So it looks like some kind of write error, but only the vendor specific bytes would provide more detailled information.

Volker.
Volker Halle
Honored Contributor

Re: Interpreting WSEA Tape Error Event

Jack,

after looking at the Quantum SDLT 220/320 SCSI Interface Guide chapter 4.27 Request Sense command:

http://downloads.quantum.com/sdlt320/818500101.pdf

[x12] xd0 = Internal Status code VS (vendor specific)
[x13] x7 = Tape motion hours
[x14] x35 = ...
[x15] x0 = Power-On hours
[x16] x0 = ... does not seem to be used ?!
[x17] x11 = Tape remaining ?

So the last secret remaining is the value of 0xD0 in the internal status code.

Volker.
Jack Trachtman
Super Advisor

Re: Interpreting WSEA Tape Error Event

Volker,

Thanks for all the research

- DECevent: I don't have it installed since its "deprecated" (and I miss it!)

- ELV: tried it and as you guessed, it can not interpret the data


BTW: this is the site I use to look up ASC/ASCQ codes:

http://www.t10.org/
select: "Vendor ID, ASC/ASCQ, and Standards Identifier Codes"
then: "ASC/ASCQ - Additional Sense Data Information"

- Thanks for the ref to the Quantum manual - I'll review that.


So it looks like I'm getting a "write error" - not very helpful. But I'll check more WSEA entries to see if there are other codes.
Jan van den Ende
Honored Contributor

Re: Interpreting WSEA Tape Error Event

Jack,

and you should count yourself lucky on WRITE errors. It least you KNOW you have to re-run your backup to get a good saveset.

What I really HATE about SCSI is the fact that there is NO WAY (afaik) to read past the point of a SINGLE parity error, and allow BACKUP to perform the recovery magic it is so good with, if only the rest of the data were presented.

At times like this I am longing back to DSA compliant tape units.

I vividly remember a tape which stored a devellopment enviroment of ~ one year old.
The client wanted a minor adaptation, but we could nit read the (TK70) tape.

Called Digital, they had a DSSI TK70.
Bring in the tape, and an empty one.

A few minutes, and ONE recoverable error...

But are there nowadays any DSA compliant modern format tape devises? I think not... :-(


Proost.

Have one on me.

jpe
Don't rust yours pelled jacker to fine doll missed aches.
Ian Miller.
Honored Contributor

Re: Interpreting WSEA Tape Error Event

Install DECevent V3.4 - there is still not a good alternative as has been shown.
____________________
Purely Personal Opinion

■ **Given exercise**
In the forum thread above about interpreting a WSEA tape error event, which version of DECevent is recommended for installation?

■ **Dataset section**
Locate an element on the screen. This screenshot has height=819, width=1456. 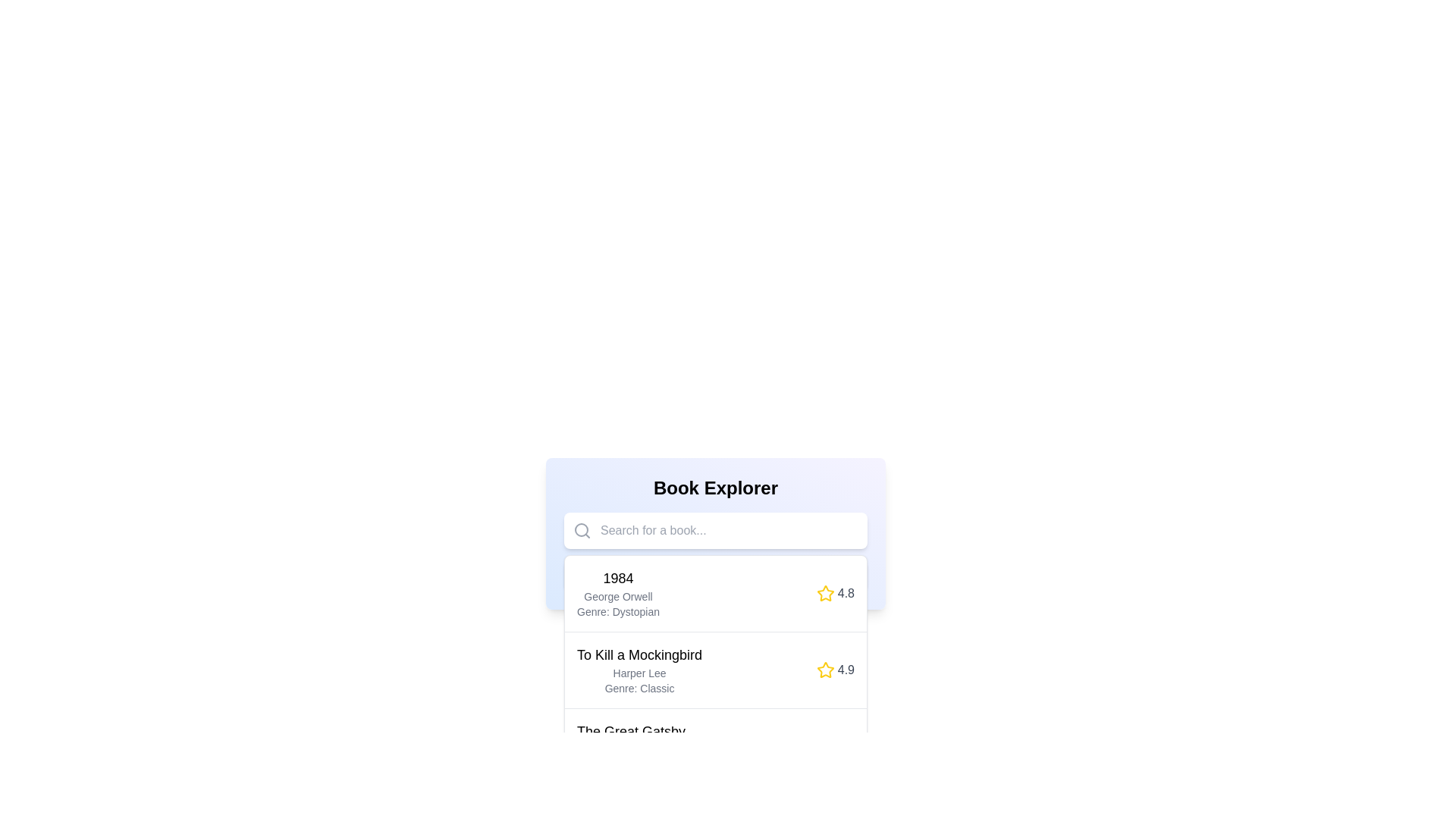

■ **Solution below**
DECevent V3.4